MANY years ago we wrote of a car dealer in Blackhall, near Hartlepool, who owned registrations from 1 UP to 7 UP and might have thought the first of them pre-eminent until they popularised the pop.

Then, last year, we bumped in Stanhope into 90-year-old Dorothy Morton, owner of 32 CUP and in no doubt that the registration was worth a great deal more than the car was.

“I get honked everywhere I go, especially by lorry drivers on the motorway,” said Dorothy, from Etherley, near Bishop Auckland. “They always seem disappointed when they overtake and discover there’s a 90-year-old woman at the wheel.”

She’d owned the registration since 1947 – “an Austin, I think” – though, incorrigibly, we failed wholly to note what the present model was.

The registration plate’s bequeathed equally between her two daughters. One day 32 CUP is going to overflow.

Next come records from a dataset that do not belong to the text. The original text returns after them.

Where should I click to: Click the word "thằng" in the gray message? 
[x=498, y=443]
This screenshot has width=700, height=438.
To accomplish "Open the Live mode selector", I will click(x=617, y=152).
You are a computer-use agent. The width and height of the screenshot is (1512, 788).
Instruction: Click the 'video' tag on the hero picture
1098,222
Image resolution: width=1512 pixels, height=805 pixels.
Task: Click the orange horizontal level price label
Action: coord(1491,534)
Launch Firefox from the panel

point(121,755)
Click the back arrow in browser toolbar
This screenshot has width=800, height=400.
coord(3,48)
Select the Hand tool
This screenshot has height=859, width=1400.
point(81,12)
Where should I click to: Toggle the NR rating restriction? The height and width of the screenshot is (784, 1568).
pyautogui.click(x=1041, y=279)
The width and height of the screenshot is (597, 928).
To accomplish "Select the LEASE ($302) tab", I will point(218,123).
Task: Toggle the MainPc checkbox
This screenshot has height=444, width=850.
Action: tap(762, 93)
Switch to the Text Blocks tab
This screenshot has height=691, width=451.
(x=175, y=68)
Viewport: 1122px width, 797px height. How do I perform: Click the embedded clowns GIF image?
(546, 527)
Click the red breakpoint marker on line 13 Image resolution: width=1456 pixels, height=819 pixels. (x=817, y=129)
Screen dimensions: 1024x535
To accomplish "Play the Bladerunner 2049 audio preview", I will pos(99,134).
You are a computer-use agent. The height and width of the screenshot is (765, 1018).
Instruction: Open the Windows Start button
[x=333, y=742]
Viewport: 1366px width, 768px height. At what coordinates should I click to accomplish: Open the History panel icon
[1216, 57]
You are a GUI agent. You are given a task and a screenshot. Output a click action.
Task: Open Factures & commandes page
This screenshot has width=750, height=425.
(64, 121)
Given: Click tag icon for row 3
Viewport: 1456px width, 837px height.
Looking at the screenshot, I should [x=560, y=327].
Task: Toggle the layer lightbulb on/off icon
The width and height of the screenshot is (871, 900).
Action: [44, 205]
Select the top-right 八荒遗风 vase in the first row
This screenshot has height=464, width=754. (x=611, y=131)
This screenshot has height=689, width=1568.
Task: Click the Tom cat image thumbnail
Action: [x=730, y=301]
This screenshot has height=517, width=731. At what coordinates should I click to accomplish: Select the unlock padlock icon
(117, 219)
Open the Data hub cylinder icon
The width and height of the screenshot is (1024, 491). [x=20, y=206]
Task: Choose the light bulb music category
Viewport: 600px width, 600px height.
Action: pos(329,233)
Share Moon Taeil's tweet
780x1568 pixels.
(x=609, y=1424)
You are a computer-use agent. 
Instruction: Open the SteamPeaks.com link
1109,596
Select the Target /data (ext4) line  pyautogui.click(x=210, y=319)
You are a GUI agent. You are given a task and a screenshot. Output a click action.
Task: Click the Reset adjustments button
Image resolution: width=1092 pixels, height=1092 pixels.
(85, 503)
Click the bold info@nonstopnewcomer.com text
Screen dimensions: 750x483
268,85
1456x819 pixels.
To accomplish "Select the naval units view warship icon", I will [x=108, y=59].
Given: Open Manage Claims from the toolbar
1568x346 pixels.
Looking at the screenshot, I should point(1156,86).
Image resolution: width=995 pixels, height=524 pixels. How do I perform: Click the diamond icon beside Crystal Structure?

IF not quite a Ferrari on a farm track, the column a couple of months back raised both a glass and an eyebrow at the opening of Lord Elliott’s – “café, bar, rooms” – in a former street corner pub in Shildon.

The old King William Inn had been empty and boarded for ten years. “All it takes is someone with a bit of vision, a bit of get-up-and-go,” said Tyneside businessman Peter Elliott, who has a similar place in Wallsend.

“Craft” beer was £4.20 a pint. Now it’s closed again.

“We have realised that another cafe and bar is not what the area wants or needs,” says a statement on Lord Elliott’s Facebook page.

After a major refurbishment they now promise a “wee” one and to reopen in a few weeks as a tea room. It may be more the old town’s cuppa.

…and finally, last week’s column returned to what we termed the pesky apostrophe. Should it be declared redundant?

Malcolm Dunstone hoped not, but conceded that these days it appears optional – “hence Brands Hatch, Barclays Bank, Diners Club and Harrods are without apostrophes, but Christ’s College, Guy’s Hospital, Lloyd’s of London and Sadler’s Wells theatre still have them.”

His email headed “Desperate Dan”, Cliff Yarrow was more taken with the word pesky – “the only other time I’ve seen it in print was in the Dandy, when the comic was my principal source of entertainment.”

It’s true that the old cowpoke oft-employed the adjective, frequently followed by the noun “varmints”.

The Oxford traces “pesky” back to 1755, even before Desperate Dan’s time, supposes it a likely variant of “pesty” – “which suits the sense exactly.”

“Varmint” is simply vermin. These are desperate days for the apostrophe.